Evan emailed me tonight to point out that former Seneca BSD graduate, Lukas Blakk, was interviewed in the Globe and Mail. The article looks at ways various colleges in Ontario are helping to prepare their students for high-tech jobs. Seneca's deep commitment to real-world, open source projects like Firefox, Fedora, and others is highlighted:
Ms. Blakk says she got that job thanks to experience and exposure gained while at Seneca. Students are involved in real-world open-source development projects, working on software code for real-world products. "There's Seneca students' code in Firefox that's shipping right now," says Evan Weaver, chair of the School of Computer Studies, "and there's a lot more that's going to be in Firefox 4, that comes out in a few months."

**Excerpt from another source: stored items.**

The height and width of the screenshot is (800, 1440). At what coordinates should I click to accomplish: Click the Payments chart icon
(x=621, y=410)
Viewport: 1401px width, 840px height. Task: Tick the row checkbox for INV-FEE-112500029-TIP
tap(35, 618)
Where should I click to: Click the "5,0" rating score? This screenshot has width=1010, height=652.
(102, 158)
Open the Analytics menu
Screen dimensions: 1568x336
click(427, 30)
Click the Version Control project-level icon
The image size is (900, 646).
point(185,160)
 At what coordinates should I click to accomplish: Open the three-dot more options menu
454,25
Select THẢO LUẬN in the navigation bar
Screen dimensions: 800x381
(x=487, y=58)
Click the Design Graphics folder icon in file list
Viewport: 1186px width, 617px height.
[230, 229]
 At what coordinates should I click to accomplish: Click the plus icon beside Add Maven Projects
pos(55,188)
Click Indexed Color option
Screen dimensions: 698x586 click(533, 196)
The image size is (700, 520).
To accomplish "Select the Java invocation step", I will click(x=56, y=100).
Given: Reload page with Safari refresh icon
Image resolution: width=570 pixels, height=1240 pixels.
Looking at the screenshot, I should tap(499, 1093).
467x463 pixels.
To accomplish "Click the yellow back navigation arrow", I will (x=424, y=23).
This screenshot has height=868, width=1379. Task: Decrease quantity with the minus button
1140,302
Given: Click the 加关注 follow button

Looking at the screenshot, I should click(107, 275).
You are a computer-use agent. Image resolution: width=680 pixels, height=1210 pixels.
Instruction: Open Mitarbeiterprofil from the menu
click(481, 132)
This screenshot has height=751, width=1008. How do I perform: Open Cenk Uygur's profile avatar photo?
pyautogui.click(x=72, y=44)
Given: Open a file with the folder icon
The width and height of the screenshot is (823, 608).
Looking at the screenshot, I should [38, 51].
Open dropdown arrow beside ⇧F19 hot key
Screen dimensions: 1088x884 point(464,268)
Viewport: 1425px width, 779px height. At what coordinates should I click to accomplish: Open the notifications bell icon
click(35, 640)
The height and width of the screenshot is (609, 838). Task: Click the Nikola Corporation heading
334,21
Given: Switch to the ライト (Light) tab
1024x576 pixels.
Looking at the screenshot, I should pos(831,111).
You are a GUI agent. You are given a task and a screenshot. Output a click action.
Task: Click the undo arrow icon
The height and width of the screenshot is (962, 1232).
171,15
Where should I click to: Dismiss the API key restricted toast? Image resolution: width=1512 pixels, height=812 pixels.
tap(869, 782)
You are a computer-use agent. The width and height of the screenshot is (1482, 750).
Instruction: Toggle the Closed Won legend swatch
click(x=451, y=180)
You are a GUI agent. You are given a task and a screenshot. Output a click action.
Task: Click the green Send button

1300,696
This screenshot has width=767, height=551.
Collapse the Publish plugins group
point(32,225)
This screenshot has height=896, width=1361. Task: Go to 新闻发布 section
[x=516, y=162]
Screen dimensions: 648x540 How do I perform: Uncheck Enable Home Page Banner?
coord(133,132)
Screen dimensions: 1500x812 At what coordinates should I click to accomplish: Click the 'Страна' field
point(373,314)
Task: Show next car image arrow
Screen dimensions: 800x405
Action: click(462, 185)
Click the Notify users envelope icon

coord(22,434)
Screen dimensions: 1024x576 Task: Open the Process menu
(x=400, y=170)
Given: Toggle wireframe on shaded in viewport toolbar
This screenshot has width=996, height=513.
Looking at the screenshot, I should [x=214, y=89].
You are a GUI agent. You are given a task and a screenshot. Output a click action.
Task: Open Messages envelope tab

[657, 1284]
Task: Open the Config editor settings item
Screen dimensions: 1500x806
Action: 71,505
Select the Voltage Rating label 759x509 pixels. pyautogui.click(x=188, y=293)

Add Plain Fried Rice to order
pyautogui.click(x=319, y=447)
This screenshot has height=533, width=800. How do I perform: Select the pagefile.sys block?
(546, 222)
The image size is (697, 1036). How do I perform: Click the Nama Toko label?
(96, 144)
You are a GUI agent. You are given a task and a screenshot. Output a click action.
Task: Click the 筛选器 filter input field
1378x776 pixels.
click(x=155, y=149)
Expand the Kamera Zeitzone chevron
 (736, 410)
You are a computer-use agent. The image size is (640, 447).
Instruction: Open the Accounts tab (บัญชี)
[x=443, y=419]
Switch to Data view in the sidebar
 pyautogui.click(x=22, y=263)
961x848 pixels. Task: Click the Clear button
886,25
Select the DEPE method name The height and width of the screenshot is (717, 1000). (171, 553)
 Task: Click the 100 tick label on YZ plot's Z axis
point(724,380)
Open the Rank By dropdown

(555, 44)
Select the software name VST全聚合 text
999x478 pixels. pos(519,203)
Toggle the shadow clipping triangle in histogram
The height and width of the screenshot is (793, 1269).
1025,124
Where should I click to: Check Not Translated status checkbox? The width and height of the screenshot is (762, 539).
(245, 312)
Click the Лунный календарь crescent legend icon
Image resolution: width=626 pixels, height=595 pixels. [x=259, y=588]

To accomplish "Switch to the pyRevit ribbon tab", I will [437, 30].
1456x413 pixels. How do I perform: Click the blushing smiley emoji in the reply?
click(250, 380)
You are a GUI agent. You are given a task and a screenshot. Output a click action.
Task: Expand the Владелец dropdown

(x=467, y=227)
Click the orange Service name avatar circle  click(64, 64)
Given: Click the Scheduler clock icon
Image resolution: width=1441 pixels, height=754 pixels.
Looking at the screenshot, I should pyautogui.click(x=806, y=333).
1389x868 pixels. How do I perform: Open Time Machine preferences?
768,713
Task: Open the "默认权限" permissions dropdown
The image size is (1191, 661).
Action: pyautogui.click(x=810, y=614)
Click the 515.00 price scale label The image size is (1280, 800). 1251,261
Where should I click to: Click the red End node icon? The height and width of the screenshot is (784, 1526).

We've worked with a lot of great people in our open source courses and research, and Lukas is someone I'll always remember and use as an example. She wasn't afraid to follow me into very complicated and difficult technology, wasn't afraid to fall down and get back up. Her story is the one I want for all my students--her hard work in the classroom led to internships and full-time work related to her project. One of my friends likes to joke that I should only give students an A if their code ships. Well, Lukas got an A.
Our students are capable of amazing things when given the opportunity and encouragement. And with amazing partners like Mozilla, who value community and student involvement at every level of their product life-cycle, more and more of them are getting to "act like [they are] really software developers already while [they are] still in school."
Well done, Lukas. Well done, Mozilla. Well done, Seneca.